But the split in the beliefs in the longhouse become starker as one sits down with Mujahs family. His father is a tribal priest, the last one in this kampung, who chants the miring (spirit offering) the following day at the ruai. Mujahs brother is the Anglican catechist who leads the service at midnight. Mujah and the rest of his siblings already profess the Christian faith, and so do their children.
Gawai has been an ancient ritual that dates back centuries, when Ibans make offerings after each harvest season to appease the spirits of the paddies.
Mujahs mother, Lamon Anak Mavi, 71, remembers the good old days. They would carry the mother bunch of the padi (rice stalks) to the longhouse and offer them to the spirits. Now, in this kampung, you can hardly see any bunch of padi during the gawai, she says, with much regret. She and her husband are the last one in their family to practice their ancient system of beliefs. (Her six children [three boys and three daughters], her 13 grandchildren and five great grandchildren, shes losing out to Christianity. Though she regards Christianity not to have any effect on their relationship in the family and the community, shes worried that after she and her husband are gone, there will be no one else to continue the tradition.
The split in the beliefs does not worry Mujah, however. For the new generation of Ibans, the gawai is only a feast, he says, adding that 80 percent of the Ibans in his longhouse have been converted to the Anglican faith but this has not torn the longhouse apart. Somehow, they have remained intact, especially on issues that concern the land.

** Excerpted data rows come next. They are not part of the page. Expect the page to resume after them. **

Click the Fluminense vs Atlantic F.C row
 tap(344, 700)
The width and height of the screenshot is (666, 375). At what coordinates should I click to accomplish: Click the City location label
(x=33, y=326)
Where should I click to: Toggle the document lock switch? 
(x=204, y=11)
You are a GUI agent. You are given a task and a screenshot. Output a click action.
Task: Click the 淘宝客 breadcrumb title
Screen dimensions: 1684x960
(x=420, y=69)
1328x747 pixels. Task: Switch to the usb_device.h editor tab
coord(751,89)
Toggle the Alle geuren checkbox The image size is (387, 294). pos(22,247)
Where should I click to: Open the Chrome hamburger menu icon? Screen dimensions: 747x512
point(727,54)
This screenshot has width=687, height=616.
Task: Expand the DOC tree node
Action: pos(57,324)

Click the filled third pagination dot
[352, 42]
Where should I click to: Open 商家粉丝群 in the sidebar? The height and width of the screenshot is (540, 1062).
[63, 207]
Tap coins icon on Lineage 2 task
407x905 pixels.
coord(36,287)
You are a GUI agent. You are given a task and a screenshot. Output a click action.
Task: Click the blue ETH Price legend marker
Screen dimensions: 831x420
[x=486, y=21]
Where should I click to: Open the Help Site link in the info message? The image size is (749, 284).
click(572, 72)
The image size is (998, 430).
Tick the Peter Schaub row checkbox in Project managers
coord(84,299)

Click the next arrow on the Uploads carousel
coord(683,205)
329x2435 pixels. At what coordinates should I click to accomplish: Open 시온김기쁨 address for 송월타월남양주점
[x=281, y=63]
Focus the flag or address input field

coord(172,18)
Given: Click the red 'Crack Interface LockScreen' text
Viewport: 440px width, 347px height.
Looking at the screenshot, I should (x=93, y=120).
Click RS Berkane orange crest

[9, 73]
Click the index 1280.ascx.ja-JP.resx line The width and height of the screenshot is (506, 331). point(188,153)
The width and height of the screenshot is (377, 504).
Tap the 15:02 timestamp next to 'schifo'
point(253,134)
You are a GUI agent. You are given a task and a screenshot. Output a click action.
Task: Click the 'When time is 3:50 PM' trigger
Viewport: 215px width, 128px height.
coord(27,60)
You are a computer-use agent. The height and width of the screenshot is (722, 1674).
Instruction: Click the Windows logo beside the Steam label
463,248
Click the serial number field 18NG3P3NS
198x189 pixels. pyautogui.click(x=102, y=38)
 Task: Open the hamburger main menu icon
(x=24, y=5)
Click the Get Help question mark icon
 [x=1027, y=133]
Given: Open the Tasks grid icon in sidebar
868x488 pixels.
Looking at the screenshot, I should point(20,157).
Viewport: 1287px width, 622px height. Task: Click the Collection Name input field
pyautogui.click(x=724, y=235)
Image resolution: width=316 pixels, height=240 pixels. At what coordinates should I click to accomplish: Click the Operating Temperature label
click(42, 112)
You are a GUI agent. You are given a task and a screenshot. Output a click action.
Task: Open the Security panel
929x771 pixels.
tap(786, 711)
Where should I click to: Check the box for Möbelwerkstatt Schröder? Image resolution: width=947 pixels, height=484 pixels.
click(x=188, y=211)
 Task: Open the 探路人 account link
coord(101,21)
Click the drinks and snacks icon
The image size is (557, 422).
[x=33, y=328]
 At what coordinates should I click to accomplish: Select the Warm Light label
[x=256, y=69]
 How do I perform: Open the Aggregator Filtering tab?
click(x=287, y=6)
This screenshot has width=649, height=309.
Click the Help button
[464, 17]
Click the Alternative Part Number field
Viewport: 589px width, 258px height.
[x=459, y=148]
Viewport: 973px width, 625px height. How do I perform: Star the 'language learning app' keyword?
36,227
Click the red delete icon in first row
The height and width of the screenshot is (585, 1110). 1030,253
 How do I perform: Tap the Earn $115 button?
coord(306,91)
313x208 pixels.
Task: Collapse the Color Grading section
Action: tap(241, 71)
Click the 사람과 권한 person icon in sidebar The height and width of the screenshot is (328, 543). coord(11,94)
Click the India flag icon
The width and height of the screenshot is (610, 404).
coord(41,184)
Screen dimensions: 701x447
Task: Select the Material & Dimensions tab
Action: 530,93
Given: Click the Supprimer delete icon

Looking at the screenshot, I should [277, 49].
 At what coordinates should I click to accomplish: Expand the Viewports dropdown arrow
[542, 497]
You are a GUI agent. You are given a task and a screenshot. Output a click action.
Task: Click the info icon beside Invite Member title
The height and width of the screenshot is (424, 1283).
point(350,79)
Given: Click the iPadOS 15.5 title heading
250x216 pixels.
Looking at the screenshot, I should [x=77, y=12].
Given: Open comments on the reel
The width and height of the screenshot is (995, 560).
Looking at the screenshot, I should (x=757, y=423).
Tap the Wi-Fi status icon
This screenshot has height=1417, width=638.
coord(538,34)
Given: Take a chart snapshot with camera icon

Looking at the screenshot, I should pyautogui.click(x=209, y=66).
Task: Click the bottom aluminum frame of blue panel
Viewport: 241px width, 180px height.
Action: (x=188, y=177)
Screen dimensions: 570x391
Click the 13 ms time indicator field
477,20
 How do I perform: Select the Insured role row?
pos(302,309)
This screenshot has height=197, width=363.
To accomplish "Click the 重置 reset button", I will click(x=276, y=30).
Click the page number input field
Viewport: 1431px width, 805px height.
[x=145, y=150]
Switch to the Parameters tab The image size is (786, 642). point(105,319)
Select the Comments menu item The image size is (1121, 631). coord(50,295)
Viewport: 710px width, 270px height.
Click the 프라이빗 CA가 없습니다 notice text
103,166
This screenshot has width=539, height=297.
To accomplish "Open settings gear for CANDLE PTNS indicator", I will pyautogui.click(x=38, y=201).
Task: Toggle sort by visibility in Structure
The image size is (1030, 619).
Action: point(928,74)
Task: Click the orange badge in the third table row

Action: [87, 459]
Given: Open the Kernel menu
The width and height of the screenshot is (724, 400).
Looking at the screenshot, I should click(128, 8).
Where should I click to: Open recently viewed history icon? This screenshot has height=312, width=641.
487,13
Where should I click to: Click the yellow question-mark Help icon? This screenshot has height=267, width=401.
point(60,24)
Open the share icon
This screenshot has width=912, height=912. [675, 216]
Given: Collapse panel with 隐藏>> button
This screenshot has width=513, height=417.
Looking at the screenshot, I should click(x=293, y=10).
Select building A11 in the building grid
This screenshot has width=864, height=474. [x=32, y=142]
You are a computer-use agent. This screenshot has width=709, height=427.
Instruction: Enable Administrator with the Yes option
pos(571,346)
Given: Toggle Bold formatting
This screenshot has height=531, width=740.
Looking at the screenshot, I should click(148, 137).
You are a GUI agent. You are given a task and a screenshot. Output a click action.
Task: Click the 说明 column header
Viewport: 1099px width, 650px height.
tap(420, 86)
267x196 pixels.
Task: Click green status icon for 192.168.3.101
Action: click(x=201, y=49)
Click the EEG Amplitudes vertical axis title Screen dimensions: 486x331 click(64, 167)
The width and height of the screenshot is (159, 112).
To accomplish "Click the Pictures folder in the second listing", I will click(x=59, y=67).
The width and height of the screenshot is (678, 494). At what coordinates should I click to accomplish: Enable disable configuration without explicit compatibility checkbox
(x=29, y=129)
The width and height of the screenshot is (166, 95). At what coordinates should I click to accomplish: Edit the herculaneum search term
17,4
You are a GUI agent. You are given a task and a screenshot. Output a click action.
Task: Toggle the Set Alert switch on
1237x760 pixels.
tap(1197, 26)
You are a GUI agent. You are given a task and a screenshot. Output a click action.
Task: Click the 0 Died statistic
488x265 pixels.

Food Offering. Women prepare food to offer to the spirits of the ancestors during the thanksgiving ritual. (davaotoday.com photo by Germelina A. Lacorte)
For Mujah, whose name is an Iban word for brave brother taking after an Iban brave warrior of long ago, is more worried about losing the land of his ancestors now than losing the old religion. On his way to the kampung, he points to the sights of logs and the tell-tale debris and structures left behind by logging companies which, in the past years, managed to encroach into their area.
In 1997, Mujah was arrested when he tried to block the entry of Star Future Sembran Bhd Companies into their ancestral land. They tried to take away our forest, threatening our elders, he says. They started logging right in our farming area. After his arrest, 25 others were arrested in his kampung. Against the odds, they managed to challenge the wave of illegal arrests and won. The logging company packed up and left.
Now, Mujah is spending more time in Kuching, Sarawak, working for a nongovernment group engaged in fighting land rights cases against companies trying to intrude on indigenous peoples customary lands. The Sarawak Dayak Iban Association (SADIA) has lodged over a hundred cases against logging and palm oil companies encroaching into tribal lands in Sarawak, he says.